By the way, Leaving Fear Behind was one of the films shown as part of the March 10 special event during the just-completed exhibition "Heaven in Exile" in Jakarta. I was able to attend last Friday, and took in the film Dreaming Lhasa by Ritu Sarin and Tenzing Sonam. The venue was magnificent (the historic old Antara News building, now converted into a public art space) and the photo exhibition was very inspiring. Many thanks to Enrico, Jay, Krish and Yori for their generosity and great commitment to Tibet's cause. Heaven in Exile wound up on Saturday night with the films Wheel of Time and The Cup, and finished with a Freedom Concert by Indonesian national recording artists Tony Q and Oppie Andaresta.

Tashi Dhondup
Tashi Dhondup, a Tibetan working for the Chinese civil service was seized at home on March 12, 2009.
A Tibetan civil servant for the Chinese government, Tashi Dhondup, was arrested on March 12 from his home in Mangra County, Tsolho T-"A"-P (Ch: Qinghai province). The 27 year old man was arrested without warrant or explanation after PSB personnel barged into his home, seizing not only him but his computer and mobile phone. Tashi Dhondup had previously served in the People's Armed Police for three years, and later as a school teacher in his hometown of Sum-dho. He has a wife and two young daughters aged five and three years. Mangra County is the location of Lutsang Monastery, home of the candle-bearing, vigil-holding monks mentioned above.

Tashi Dhondup's younger brother, Jinpa Gyatso, 25, had disappeared a few days before Tashi's arrest. Jinpa was a college student in Xining City, the capital of Qinghai province.

Jinpa Gyatso
Jinpa Gyatso, younger brother of Tashi Dhondup, went missing just before Tashi's arrest.
Photo: Voice of Tibet radio
Sources told TCHRD that the provincial authorities have deployed a huge contingent of armed security forces in Sum-dho Townships, Tharshul and Gomang Townships under Mangra County. TCHRD also learnt that a huge numbers of the Chinese security forces and informers in civilian dress were deployed in the surrounding areas of Mangra County.
A bomb blast was reported last week by the Chinese state-owned news agencies. The blast occurred at an unoccupied police station in Batang County, in western Kardze T-"A"-P in the early morning hours of March 16. The explosion shattered windows but no injuries were reported. A policeman at the Batang Public Security Bureau told AFP that, "It's not something serious," and expressed surprise that the incident was reported by state media.

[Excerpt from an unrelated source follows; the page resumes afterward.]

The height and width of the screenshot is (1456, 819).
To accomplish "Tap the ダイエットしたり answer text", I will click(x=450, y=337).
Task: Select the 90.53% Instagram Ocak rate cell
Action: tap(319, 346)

Also last week, the newspaper of China's internal paramilitary security force, The People's Armed Police News, reported cryptically on the case of an allegedly shocking pink suitcase found in Lhasa's railway station. The find was made "sometime in early spring" and a check of the item revealed that it was "packed with TNT explosives." The size of the case, amount of explosives, or any other relevant information was not given. The paper claimed the case was dismantled by a robot and the explosives destroyed "in just 14 minutes." It's interesting that the exact time is given for this task, yet not even a general time period for the event itself was given. The whole thing seems rather questionable, given that The People's Armed Police News is not known as a reliable source for news (but neither is Xinhua, for that matter). A spokesman for the Tibetan "Autonomous" Region, reached on the phone by Reuters, denied the report.